**PROBLEM TO WORK ON**
Give an exact reproduction of the lines from the one with "Where should I click to: Open" to the final line of the entries below, both ends included, and omit the pictures.

[Collected data]
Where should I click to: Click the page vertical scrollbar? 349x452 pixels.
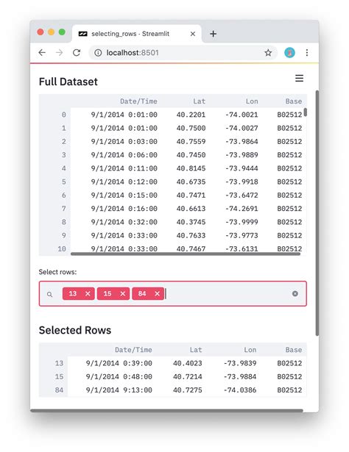tap(317, 213)
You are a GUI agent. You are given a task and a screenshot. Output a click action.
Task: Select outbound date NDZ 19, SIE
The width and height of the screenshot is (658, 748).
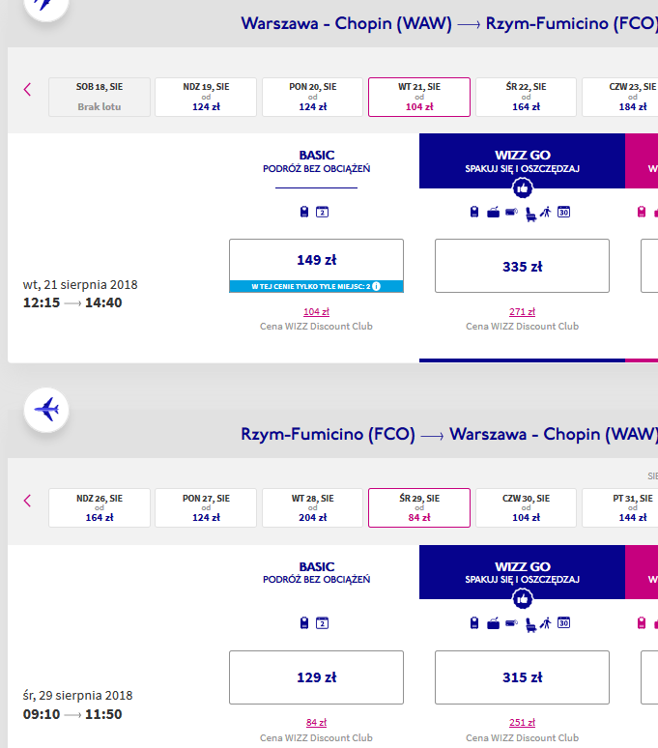[x=206, y=97]
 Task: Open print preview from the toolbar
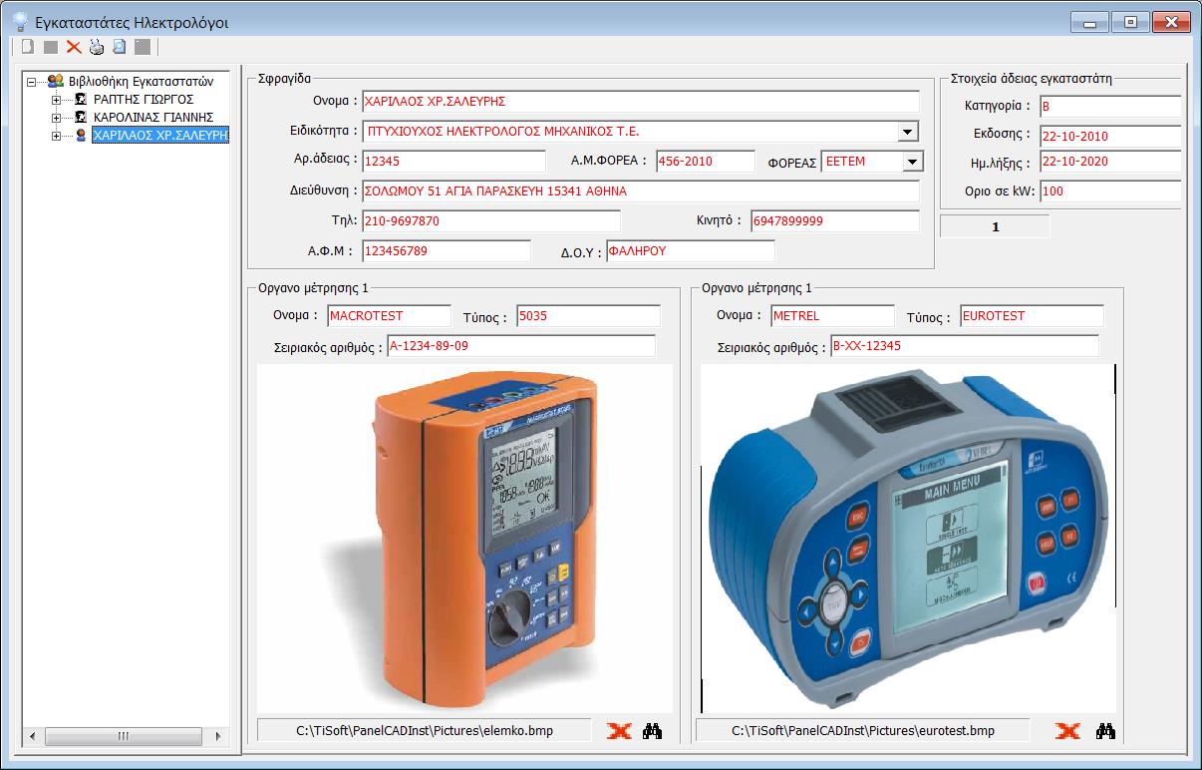point(119,47)
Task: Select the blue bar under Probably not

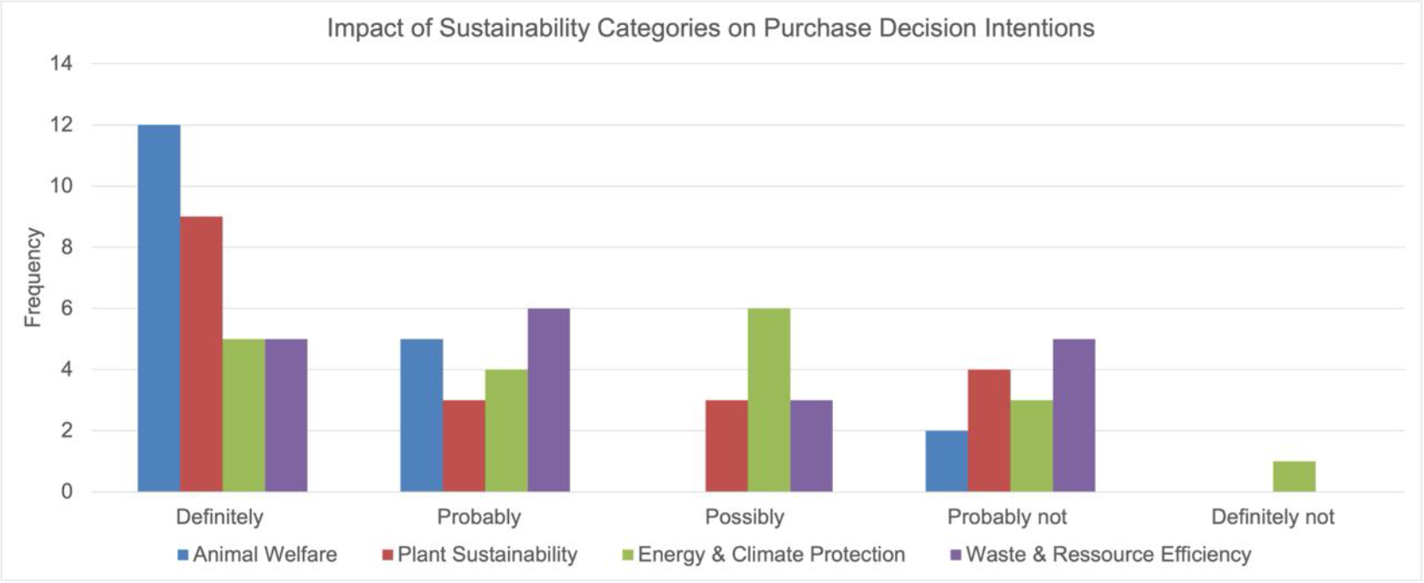Action: [946, 461]
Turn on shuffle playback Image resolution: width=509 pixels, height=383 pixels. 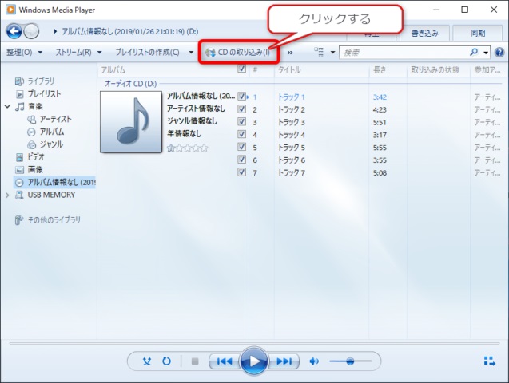click(147, 361)
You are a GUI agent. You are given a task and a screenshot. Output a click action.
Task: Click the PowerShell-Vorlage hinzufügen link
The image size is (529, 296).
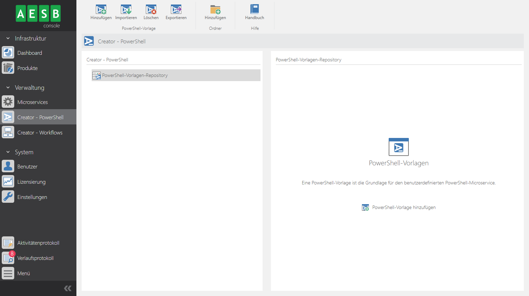coord(404,208)
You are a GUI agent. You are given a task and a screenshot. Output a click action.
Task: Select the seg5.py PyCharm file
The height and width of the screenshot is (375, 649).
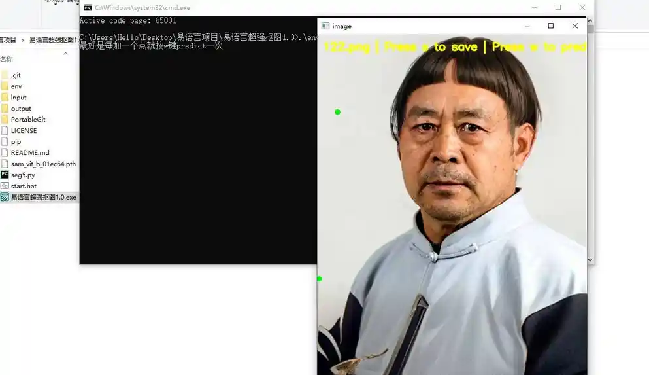tap(22, 175)
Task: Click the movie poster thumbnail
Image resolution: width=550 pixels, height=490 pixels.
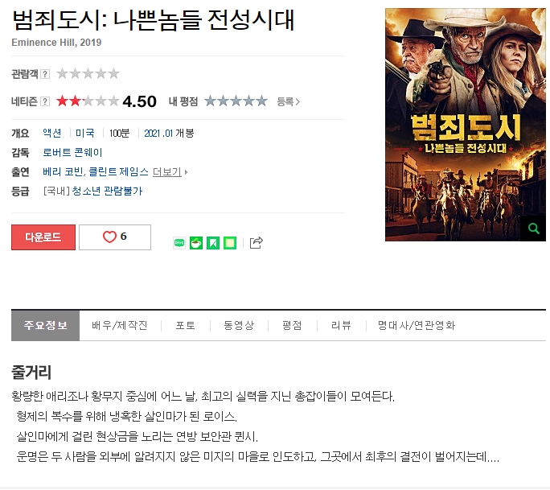Action: (x=465, y=125)
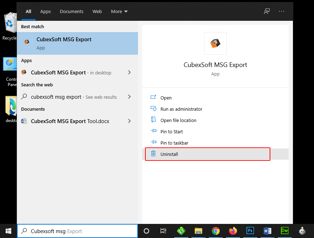This screenshot has width=314, height=238.
Task: Open Microsoft Word taskbar icon
Action: [x=268, y=231]
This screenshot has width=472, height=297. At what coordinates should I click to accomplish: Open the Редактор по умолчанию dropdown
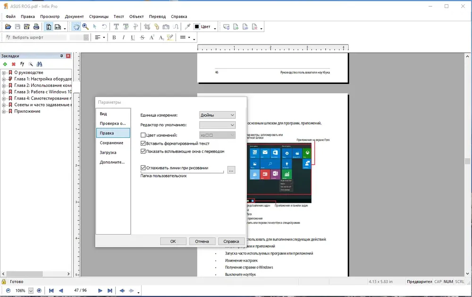tap(217, 125)
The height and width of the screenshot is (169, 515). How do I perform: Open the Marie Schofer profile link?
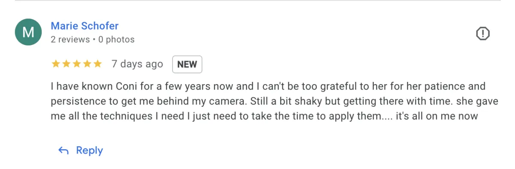coord(85,26)
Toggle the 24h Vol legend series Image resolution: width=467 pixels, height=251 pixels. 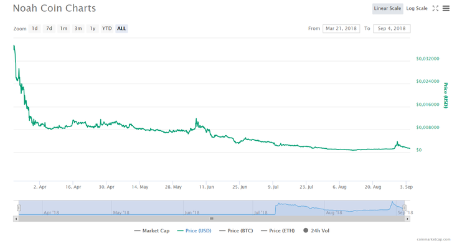[316, 231]
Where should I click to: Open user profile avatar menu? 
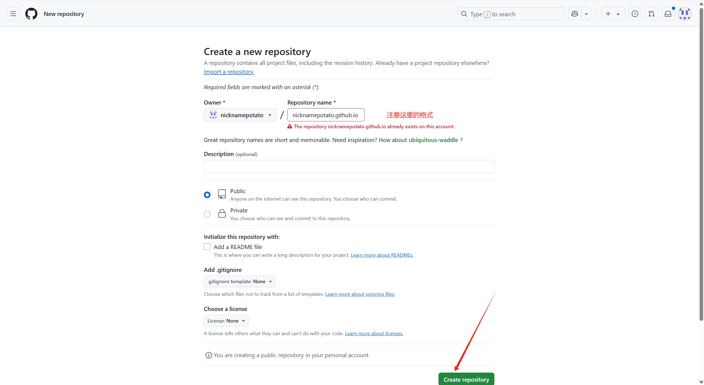tap(684, 14)
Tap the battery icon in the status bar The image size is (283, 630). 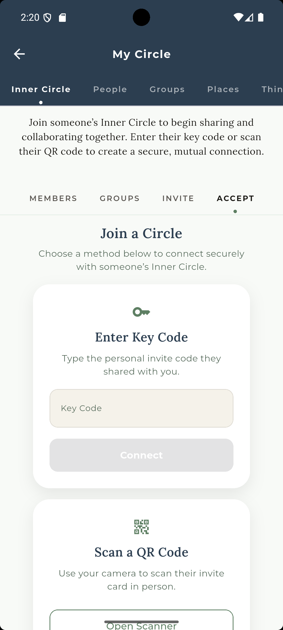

**SOLUTION TO THE EXERCISE**
Where should I click to: Open user profile avatar menu? 
tap(684, 14)
Tap the battery icon in the status bar The image size is (283, 630). 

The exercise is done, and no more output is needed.